Considering the extraordinary and very stringent nature of the summary judgment remedy, it would be inappropriate to limit rule 32(3)(a) to only affording a defendant one opportunity to give security as provided for in the rule."


[6] THE LAW:


(6.1) A Defendant who is faced with a summary judgment application can do one of two things :

"(a) give security to the Plaintiff to the satisfaction of the Registrar for any judgment including costs which may be given, or


(b) satisfy the Court by affidavit (which shall be delivered before noon on the Court day but one preceding the day on which the application is to be heard) ... that he has a bona fide defence to the action; ..." [Rule 32(3)]

(6.2) The commentary in this regard [Superior Court practice -
Erasmus] reads as follows:


"Subrule (3)(a): 'Give security'. The words 'give security' in this subrule mean that the security must be sufficient to meet the demands set out in the summons. The Defendant must also give security for costs-costs being included in 'any judgment... which may be given' against the Defendant in the action."

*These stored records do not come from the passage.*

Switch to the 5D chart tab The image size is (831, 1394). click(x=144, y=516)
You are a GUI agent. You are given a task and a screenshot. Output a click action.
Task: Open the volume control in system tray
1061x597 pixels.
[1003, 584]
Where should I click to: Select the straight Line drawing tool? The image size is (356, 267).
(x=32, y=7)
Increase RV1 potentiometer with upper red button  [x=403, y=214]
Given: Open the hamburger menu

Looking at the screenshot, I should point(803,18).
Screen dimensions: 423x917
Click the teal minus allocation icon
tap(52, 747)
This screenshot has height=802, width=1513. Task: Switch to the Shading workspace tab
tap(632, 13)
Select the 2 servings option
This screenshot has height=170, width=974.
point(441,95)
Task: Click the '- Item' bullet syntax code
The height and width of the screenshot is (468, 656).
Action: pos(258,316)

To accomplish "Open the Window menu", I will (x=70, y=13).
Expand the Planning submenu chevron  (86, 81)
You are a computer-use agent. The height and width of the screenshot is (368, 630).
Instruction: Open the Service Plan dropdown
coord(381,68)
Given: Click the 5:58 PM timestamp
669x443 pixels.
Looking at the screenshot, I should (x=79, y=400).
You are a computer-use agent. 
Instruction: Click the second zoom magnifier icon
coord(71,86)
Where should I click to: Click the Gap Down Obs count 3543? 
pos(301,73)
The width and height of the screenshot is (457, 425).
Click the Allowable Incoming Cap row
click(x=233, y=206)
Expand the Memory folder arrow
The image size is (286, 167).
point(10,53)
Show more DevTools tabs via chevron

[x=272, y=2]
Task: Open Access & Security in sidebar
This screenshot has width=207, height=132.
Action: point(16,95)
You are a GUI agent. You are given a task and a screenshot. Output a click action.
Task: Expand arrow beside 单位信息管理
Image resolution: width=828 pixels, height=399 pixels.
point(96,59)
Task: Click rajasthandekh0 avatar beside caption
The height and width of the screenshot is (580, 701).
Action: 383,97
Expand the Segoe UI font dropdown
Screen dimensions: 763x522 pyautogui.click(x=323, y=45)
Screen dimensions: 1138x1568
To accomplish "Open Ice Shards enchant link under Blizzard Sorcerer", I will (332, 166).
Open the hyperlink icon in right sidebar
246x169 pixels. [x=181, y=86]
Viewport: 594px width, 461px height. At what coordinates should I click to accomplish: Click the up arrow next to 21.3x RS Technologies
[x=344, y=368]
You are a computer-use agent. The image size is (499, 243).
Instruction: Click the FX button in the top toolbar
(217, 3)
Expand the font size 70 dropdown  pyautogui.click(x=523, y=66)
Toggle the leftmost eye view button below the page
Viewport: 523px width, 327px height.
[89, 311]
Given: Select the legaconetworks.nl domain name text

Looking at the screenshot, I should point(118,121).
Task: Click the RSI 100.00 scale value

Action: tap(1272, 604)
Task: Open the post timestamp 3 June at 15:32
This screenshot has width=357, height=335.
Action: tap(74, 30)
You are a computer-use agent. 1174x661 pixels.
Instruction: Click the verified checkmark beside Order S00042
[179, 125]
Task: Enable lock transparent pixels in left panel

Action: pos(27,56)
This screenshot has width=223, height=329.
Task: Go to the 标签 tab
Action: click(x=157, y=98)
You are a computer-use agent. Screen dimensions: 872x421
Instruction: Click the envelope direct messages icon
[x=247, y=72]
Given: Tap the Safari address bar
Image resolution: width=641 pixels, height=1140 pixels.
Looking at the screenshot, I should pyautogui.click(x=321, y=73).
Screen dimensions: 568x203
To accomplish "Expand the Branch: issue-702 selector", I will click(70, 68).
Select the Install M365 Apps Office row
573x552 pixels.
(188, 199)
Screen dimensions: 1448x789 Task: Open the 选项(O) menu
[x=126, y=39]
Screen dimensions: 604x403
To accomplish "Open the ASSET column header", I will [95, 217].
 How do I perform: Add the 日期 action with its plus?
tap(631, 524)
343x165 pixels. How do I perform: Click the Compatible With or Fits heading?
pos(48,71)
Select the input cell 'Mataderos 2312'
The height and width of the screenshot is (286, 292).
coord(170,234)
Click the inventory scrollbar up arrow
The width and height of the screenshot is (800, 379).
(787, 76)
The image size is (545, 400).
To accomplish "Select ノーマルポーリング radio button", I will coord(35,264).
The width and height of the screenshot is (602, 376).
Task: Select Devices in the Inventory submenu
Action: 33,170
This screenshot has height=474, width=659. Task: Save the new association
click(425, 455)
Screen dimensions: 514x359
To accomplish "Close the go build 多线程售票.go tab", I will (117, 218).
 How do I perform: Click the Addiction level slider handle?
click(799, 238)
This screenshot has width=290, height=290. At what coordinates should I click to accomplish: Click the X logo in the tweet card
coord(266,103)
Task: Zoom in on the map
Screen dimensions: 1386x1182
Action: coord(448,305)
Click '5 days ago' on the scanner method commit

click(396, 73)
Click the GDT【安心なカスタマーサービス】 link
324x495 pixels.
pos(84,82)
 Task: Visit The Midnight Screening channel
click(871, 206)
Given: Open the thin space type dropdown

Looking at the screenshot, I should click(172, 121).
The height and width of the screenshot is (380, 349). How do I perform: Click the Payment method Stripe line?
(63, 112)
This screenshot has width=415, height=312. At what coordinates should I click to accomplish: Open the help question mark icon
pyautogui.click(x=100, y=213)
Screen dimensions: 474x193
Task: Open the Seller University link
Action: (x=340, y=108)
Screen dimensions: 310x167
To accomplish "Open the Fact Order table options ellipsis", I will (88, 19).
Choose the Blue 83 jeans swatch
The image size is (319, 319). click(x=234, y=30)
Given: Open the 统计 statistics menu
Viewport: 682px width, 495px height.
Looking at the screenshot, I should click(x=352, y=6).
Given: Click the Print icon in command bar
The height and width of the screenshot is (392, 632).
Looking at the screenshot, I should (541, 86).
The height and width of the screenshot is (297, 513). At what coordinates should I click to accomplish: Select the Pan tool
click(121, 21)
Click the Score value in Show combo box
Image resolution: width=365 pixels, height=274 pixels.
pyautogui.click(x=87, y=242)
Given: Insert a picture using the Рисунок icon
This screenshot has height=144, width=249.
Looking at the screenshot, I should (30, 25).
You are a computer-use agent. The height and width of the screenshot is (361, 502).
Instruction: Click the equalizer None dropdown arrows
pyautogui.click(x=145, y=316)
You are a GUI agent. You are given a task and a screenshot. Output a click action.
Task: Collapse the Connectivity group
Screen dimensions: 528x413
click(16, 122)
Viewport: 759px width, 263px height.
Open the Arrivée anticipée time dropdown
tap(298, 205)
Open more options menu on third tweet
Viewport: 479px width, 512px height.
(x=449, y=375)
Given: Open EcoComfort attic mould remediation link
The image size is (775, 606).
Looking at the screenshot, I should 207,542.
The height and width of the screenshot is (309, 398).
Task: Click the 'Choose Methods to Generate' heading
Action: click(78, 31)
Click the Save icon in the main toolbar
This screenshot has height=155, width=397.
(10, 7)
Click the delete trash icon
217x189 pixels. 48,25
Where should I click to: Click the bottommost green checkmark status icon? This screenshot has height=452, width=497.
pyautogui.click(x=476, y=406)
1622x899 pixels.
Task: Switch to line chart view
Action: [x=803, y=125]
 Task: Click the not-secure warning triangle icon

(6.3) As to an irregular step the following is inter alia said
(Erasmus):


"'An irregular step has been taken'. The irregular step contemplated by the subrule must be a step which advances that proceedings one stage nearer completion. The annexure of an unsworn statement to an affidavit is not an irregular proceeding under this rule, nor is a notice in respect of furnishing security. The rule has found application where, for example -


(a) Proper service of a summons has not been effect;


(b)..... "

[My emphasis]

[7] DISCUSSION:

(7.1) The Respondent submits that it is entitled to raise its defence (opposing summary judgement) in the Rule 30 proceedings. Without deciding this point, I am of the view that it cannot be done in that the Rule 30 proceedings are independent and are not the Rule 32 proceedings.

(7.2) As indicated above (par 6.3), a notice in respect of furnishing security is not an irregular step. This being the case, it is difficult to see how a second security (rectifying the first which was not to the satisfaction of the Registrar) can be an irregular proceeding.

(7.3) The Rule [R32(3)] is clear. The security must be to the satisfaction of the Registrar. It is clearly not a function of the Court.

(7.4) It is clearly implied in the rule that if the Registrar is not satisfied with the security, the party furnishing the security may rectify same.

(7.5) The argument of Mr Vlok (on behalf of the Applicants) that this May lead to an abuse in that a Defendant may on numerous occasions (and wilfully) in order to prolong the proceedings, furnish security which is not to the satisfaction of the Registrar, is not completely without substance. However, in such an instance a Plaintiff will be entitled to proceed with summary judgment, sailing under the flag that such a Defendant abused/endeavour to abuse the Rules of Court.


[8] CONCLUSION:


(8.1) In view of the aforesaid, the application must fail.

(8.2) Since a novel point was raised by the Applicant and costs are in my discretion, I am of opinion that the cost in the Rule 30 proceedings should be costs, in the summary judgment proceedings.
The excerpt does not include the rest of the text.